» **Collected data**
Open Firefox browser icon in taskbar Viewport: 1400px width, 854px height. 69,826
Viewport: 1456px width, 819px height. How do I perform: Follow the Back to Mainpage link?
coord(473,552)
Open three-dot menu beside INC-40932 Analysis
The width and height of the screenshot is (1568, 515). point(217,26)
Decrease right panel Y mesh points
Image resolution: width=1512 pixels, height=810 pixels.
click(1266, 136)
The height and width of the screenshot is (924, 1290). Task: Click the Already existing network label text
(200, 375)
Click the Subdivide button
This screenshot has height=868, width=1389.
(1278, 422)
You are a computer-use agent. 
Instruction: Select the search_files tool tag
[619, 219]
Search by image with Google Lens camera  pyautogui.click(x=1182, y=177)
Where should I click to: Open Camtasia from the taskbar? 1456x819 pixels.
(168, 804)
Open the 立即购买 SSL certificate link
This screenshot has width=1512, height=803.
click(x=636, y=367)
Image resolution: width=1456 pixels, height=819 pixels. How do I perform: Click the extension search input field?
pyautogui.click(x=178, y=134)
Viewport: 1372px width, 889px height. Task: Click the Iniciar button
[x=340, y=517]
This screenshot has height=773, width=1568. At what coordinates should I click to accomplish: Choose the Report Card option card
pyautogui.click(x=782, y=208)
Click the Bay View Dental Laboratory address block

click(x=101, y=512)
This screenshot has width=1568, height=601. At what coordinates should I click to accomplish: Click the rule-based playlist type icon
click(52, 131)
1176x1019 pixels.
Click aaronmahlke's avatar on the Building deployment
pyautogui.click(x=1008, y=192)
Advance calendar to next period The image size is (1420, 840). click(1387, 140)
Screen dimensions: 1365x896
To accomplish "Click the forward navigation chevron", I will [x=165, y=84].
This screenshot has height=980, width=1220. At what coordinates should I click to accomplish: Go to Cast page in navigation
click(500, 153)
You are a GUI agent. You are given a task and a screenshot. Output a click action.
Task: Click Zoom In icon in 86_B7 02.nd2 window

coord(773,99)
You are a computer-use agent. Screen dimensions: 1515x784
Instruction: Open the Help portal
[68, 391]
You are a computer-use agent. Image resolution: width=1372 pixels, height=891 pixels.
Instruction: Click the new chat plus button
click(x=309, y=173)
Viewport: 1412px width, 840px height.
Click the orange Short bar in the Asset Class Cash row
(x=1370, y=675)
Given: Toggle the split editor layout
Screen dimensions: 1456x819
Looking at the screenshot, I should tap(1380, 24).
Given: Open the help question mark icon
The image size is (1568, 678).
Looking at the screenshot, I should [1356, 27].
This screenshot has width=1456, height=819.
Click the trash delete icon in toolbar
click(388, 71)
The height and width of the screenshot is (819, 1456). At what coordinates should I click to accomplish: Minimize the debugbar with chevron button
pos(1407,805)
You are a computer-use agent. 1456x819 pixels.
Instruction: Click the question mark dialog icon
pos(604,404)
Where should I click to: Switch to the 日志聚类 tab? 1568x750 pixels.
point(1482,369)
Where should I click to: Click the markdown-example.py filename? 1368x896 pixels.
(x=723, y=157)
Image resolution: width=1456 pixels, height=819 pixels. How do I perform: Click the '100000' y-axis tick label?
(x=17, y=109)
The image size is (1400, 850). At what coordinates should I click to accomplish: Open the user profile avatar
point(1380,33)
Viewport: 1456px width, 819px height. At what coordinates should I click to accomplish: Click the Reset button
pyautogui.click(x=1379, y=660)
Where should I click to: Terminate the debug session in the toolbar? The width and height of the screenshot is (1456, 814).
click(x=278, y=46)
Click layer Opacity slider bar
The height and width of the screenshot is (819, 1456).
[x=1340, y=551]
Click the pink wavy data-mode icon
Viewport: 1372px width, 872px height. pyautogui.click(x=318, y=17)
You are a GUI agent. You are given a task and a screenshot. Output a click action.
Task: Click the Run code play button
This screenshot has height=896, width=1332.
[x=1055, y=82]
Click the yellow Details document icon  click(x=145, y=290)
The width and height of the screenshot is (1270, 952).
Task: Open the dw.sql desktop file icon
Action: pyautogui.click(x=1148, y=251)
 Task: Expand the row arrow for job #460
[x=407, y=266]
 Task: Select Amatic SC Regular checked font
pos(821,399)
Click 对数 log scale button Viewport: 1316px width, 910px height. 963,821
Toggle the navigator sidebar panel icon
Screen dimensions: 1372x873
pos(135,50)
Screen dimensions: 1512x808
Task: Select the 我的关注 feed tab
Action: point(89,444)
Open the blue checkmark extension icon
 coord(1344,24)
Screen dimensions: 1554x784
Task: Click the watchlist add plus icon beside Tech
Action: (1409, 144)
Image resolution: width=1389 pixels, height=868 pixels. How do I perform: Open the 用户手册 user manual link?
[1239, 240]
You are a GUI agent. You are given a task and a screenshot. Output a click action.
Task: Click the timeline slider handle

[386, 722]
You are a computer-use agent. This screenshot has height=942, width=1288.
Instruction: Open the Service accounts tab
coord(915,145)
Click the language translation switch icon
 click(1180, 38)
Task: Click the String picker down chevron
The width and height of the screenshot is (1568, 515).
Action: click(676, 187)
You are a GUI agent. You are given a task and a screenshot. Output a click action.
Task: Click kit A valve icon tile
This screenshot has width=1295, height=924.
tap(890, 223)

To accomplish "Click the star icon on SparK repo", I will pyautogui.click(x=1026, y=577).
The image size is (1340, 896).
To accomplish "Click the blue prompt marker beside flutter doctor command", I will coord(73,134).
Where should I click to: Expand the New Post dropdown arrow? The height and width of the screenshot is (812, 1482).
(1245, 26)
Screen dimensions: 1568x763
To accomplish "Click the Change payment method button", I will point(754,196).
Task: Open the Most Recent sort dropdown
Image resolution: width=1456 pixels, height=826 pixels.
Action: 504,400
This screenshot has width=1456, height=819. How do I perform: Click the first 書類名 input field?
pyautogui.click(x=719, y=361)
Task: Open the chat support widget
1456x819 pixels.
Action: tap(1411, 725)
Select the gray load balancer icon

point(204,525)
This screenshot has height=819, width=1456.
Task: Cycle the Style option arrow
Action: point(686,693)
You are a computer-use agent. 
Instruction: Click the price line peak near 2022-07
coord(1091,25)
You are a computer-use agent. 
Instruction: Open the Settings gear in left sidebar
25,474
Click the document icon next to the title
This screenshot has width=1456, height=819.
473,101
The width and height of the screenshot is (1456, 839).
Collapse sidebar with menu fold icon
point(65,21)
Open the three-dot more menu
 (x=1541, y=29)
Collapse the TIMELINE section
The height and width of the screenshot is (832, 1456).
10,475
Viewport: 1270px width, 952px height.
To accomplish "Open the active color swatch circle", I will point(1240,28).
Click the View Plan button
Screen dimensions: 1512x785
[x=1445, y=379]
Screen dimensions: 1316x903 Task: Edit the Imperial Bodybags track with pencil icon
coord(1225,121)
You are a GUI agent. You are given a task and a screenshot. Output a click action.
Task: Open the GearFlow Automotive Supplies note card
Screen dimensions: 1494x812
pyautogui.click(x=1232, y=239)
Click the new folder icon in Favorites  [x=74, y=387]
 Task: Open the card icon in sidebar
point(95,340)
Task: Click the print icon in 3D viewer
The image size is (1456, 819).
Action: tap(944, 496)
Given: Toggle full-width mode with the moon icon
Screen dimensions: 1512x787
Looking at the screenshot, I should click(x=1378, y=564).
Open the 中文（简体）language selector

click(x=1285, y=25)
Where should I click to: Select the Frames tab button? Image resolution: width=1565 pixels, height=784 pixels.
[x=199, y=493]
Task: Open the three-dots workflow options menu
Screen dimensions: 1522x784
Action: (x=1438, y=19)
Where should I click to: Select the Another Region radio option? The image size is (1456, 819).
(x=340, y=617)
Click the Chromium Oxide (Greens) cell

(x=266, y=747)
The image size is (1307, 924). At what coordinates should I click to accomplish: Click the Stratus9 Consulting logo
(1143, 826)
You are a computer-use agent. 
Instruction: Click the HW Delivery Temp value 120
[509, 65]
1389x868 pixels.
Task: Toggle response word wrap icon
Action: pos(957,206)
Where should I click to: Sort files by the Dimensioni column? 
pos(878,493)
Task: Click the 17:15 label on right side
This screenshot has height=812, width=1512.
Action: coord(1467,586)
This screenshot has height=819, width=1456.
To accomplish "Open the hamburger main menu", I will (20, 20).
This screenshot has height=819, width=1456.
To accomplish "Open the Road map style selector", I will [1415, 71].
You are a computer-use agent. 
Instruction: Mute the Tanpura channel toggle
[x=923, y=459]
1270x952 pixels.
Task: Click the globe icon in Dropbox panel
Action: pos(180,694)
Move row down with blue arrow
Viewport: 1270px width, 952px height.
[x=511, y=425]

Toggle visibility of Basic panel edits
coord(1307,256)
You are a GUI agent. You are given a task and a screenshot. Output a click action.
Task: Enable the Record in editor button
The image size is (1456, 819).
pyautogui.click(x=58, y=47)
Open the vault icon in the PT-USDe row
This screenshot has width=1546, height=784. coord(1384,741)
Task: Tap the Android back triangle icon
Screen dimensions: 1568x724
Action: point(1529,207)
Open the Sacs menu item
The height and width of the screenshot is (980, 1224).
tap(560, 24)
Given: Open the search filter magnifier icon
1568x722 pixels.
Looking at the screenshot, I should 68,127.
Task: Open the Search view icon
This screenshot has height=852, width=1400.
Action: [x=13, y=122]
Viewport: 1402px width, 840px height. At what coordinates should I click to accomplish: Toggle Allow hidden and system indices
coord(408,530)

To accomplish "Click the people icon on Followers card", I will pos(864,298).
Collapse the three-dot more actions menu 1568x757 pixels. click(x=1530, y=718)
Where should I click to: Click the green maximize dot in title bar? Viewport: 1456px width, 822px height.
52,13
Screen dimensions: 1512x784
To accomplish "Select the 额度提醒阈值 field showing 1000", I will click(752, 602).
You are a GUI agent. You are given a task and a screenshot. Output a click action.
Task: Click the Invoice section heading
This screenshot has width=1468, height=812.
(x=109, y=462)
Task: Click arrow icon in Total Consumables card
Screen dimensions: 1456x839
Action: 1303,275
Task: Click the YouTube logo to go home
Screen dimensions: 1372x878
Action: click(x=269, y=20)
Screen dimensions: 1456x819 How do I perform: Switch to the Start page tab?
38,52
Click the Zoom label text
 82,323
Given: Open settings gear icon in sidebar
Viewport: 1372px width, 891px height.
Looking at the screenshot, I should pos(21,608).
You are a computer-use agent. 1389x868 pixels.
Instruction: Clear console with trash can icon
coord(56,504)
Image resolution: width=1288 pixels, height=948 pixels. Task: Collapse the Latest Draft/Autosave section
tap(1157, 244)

» **Your objective**
For this exercise, gather every line of the data that contains the word "editor".

» **Written response**
Given: Toggle the split editor layout
Task: Enable the Record in editor button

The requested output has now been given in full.